Olga Botner is a professor of experimental particle physics at Uppsala University known for her work on neutrinos. She is an elected member of the Royal Swedish Academy of Sciences. From 2013 until 2017 she was the spokesperson for the IceCube Neutrino Observatory.

== Education and career ==
Botner received her candidate (degree) from the University of Copenhagen in 1978. She earned her Ph.D. in 1985 from the University of Copenhagen.

After receiving her Ph.D., Botner worked at CERN on the Axial Field Spectrometer experiment at the Intersecting Storage Rings, which included calorimetry and quark flavor detection. She then worked on charm quark identification with the ring imaging Cherenkov counter placed in the UA2 experiment. In 1998, she transitioned to astroparticle physics and joined the Antarctic Muon And Neutrino Detector Array, a neutrino telescope located at the South Pole.

Botner has held leadership positions in the international IceCube partnership, serving as spokesperson from 2013 to 2017.

From 2010 until 2019 Botner served on the Nobel Prize committee for physics.

== Research ==
Botner is known for her work in multi-messenger astronomy, and her research has led to speculation that she will receive a Nobel Prize in physics. She has examined neutrino detection with the IceCube Neutrino Observatory serving as her main research platform. In 2017 Botner was part of the team that was able to track a neutrino measured at the IceCube observatory back to a blazar located 3.7 billion light years away.

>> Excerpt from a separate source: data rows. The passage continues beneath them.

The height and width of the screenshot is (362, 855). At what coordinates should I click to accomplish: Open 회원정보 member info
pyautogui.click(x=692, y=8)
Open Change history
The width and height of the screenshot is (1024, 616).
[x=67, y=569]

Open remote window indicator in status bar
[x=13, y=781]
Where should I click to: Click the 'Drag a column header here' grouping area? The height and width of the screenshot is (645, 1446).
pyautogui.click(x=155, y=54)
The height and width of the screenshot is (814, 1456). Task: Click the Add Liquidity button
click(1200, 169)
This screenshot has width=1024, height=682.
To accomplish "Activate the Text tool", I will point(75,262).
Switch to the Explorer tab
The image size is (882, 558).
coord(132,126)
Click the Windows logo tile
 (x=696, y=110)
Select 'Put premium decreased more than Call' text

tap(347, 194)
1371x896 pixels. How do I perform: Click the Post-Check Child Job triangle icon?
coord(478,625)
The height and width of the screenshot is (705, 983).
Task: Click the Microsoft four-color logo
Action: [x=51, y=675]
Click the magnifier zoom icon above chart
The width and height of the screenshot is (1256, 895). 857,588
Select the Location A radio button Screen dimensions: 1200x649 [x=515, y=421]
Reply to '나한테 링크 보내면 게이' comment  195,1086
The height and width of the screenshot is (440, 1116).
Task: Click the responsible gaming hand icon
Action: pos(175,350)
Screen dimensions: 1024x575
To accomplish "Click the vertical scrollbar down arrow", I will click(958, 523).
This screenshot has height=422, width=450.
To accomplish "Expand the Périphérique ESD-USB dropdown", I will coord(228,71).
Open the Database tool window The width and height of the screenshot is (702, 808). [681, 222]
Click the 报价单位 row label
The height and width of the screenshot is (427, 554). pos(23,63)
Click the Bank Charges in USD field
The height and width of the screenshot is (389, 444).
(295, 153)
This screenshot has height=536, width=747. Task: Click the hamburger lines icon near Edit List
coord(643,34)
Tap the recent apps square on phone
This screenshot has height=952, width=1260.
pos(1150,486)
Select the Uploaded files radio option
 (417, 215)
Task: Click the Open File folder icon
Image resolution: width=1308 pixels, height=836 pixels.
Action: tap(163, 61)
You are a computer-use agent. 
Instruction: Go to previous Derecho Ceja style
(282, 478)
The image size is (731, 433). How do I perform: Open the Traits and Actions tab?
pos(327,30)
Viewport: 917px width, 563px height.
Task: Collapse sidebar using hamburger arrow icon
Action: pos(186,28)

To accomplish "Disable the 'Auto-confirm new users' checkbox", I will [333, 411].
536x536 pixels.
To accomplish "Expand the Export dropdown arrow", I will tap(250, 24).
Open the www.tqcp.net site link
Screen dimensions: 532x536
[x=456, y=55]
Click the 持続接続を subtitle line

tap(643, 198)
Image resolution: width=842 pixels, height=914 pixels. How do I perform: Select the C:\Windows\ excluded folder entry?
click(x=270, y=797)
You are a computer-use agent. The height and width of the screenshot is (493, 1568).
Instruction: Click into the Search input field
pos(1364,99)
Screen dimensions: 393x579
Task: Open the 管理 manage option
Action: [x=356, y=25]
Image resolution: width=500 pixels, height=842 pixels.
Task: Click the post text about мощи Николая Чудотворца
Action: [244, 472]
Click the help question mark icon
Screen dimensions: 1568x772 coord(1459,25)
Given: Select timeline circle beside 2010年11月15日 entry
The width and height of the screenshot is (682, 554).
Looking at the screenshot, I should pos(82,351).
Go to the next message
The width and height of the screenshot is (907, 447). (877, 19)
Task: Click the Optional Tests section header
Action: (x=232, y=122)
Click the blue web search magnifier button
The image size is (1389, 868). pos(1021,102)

In 2023 she led work on a search for coincident neutrino emissions from fast radio bursts (FRBs). Botner, along with her collaborators, analyzed data from seven years of IceCube cascade events to investigate whether there was a correlation between fast radio bursts and neutrino signals, ultimately seeking to expand understanding of the mechanical processes behind these high-energy astrophysical occurrences.

In another study, Botner worked to constrain high-energy neutrino emissions from supernovae, and her research helped elucidate the role of neutrinos in these explosive events, providing insights into supernova dynamics and the potential for neutrinos to serve as cosmic messengers.

Botner's collaboration with the IceCube Neutrino Observatory has led to the development of IceCat-1, the IceCube Event Catalog of Alert Tracks which provides a comprehensive list of important neutrino events and aims to facilitate real-time observation and collaboration among researchers.

Botner has also worked on gamma-ray bursts (GRBs). In 2024 Botner and her team used IceCube data to investigate high-energy neutrinos generated by gamma-ray bursts, which examined how these energetic bursts can be sources of cosmic neutrinos. In 2024 she published an analysis of 11 years' worth of data from IceCube, focusing on the search for continuous and transient neutrino emissions as she sought to uncover the potential astrophysical origins of high-energy neutrinos by examining their connection to short-lived astronomical phenomena such as GRBs and supernovae.

== Honors and awards ==
In 2001 Botner was elected member of the Royal Swedish Academy of Sciences. Botner, Fred Nyberg, and Johan Svedjedal received the Rudbeck Medal from Uppsala University in 2017.

== Selected publications ==
- Botner, Olga (1990). "Production of prompt electrons in the charm Pt at √s = 630 GeV"
- Botner, Olga (2019). "Den besynnerliga neutrinon"
- IceCube Collaboration (2018). "Neutrino emission from the direction of the blazar TXS 0506+056 prior to the IceCube-170922A alert"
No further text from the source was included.